Cultural norms around drinking have been developed over millennia, you can't legislate them into something new. Same the world over, every culture has it's drink or drug that forms a social cornerstone. S'humanity really. Mitigate the worst effects and that's about all you can do.
Really? Do we have the same cultural norms around drinking now as in the middle ages or the seventeenth century? Of course always alcohol has been drunk but I'd hazard a guess that the quantity and strength has gone up and down considerably according to the circumstances of the time and practices have varied between classes etc (and certainly between religions, the rise and fall of non-conformism must have had a big impact in certain communities). And the example of smoking shows how a drug's use can rise and fall, or change in acceptability in particular locations etc.

I really don't want to be painted as a prohibitionist on this thread. At the same time as enforcing the existing alcohol laws and bringing in new restrictions I'd legalise most other drugs within a legal framework too.
 
The suggestions that Maurice's proposed measures don't work are ridiculous - they do work. Of course prohibition, licensing restrictions etc can't stamp out use of a drug altogether - but it reduces it's use overall, even if not in all cases. The discussion shouldn't centre on whether the measures work or not, but what other effects they might have - which are substantial, and often quite negative.

However: the idea that the status quo is about right is, IMO, also ridiculous. We don't have it anywhere near right.
 
I've had you marked down as either a wind-up merchant or a twat - or both - ever since this. This thread really isn't doing anything to make me revise that opinion.

If the thread is making you angry enough to start rootling through files and hitting the search function, you might need to have a think about your relationship with booze.
 
Not since 2009.

And before that, if you don't mind me asking, what were your drinking patterns? I'm not probing for the sake if it, so you don't have to answer if you don't want. I'm just trying to get a grip on this whole "taste doesn't influence peoples' choice of drink" perspective you have.
 
And before that, if you don't mind me asking, what were your drinking patterns? I'm not probing for the sake if it, so you don't have to answer if you don't want. I'm just trying to get a grip on this whole "taste doesn't influence peoples' choice of drink" perspective you have.

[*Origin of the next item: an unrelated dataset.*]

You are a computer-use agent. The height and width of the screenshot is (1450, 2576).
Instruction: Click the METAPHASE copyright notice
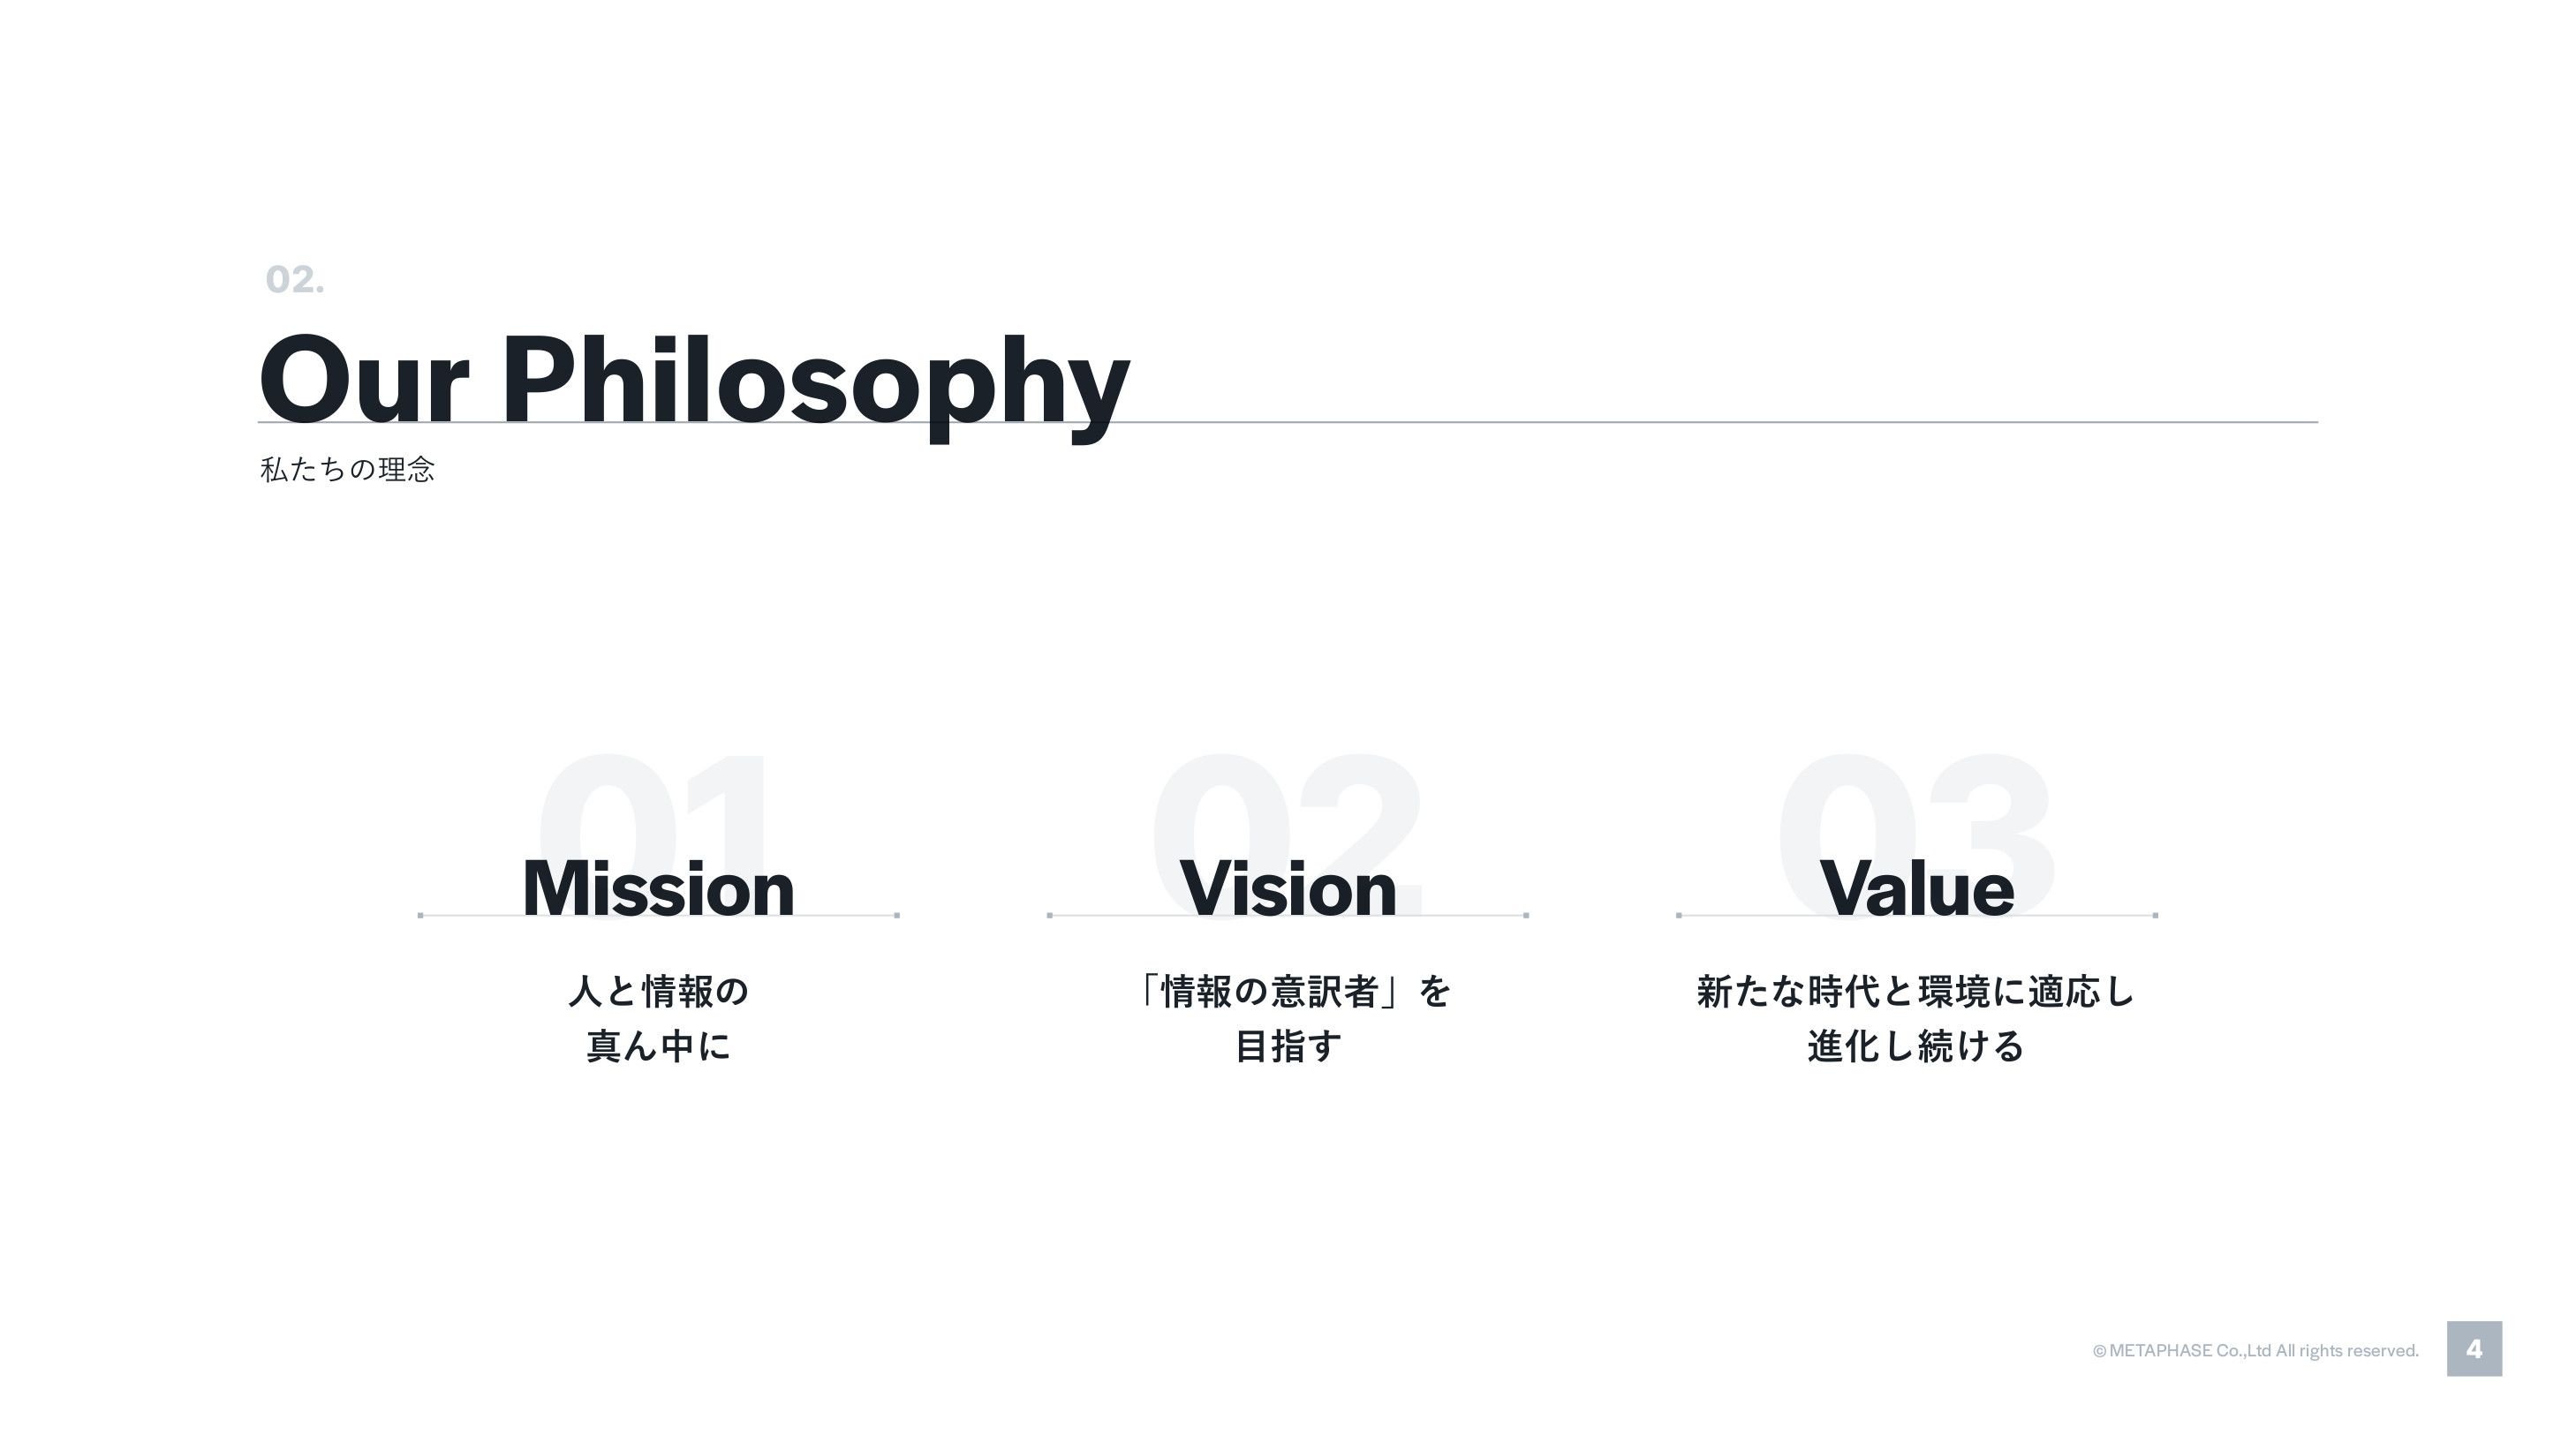(2255, 1351)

I drank quite a lot, and spent significant amounts on single malts and clarets that I firmly believed at the time were worth the difference. I would have been as annoyed as the real-ale drinking trainspotter by this thread. More so.
 
I drank quite a lot, and spent significant amounts on single malts and clarets that I firmly believed at the time were worth the difference. I would have been as annoyed as the real-ale drinking trainspotter by this thread. More so.

So what made you see the light regarding how brainwashed by advertising you were?
 
If the thread is making you angry enough to start rootling through files and hitting the search function, you might need to have a think about your relationship with booze.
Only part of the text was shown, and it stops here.